(Lines of data)
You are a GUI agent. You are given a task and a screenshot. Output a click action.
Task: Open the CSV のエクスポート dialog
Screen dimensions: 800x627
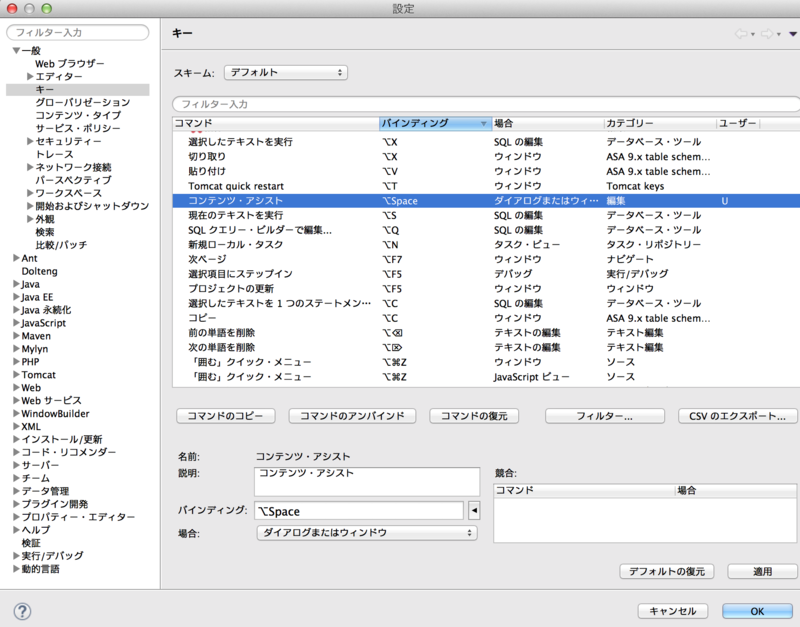pyautogui.click(x=737, y=416)
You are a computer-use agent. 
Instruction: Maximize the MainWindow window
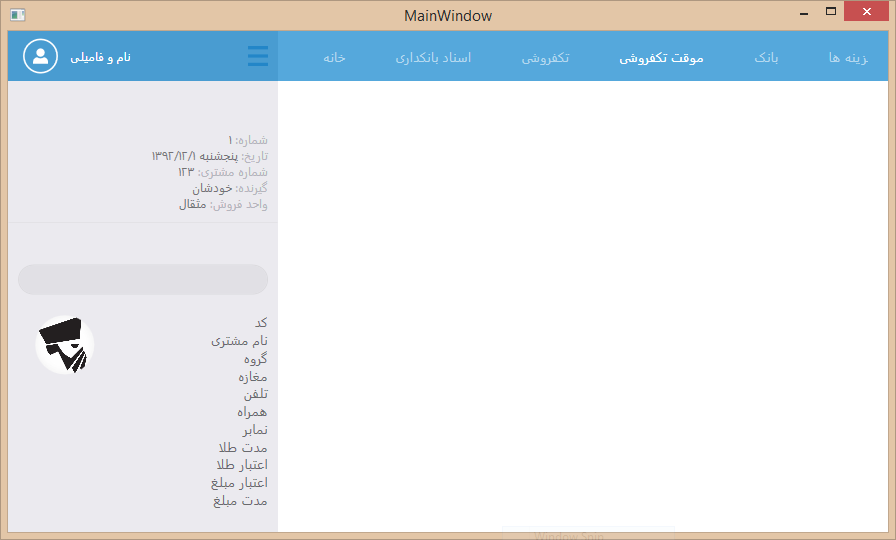830,12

Problem to work on: Transcribe the lines of data above verbatim, omitting the pictures from your answer.

Response to this task:
You are a GUI agent. You are given a task and a screenshot. Output a click action.
Task: Open the CSV のエクスポート dialog
Screen dimensions: 800x627
pyautogui.click(x=737, y=416)
You are a computer-use agent. 
Instruction: Maximize the MainWindow window
830,12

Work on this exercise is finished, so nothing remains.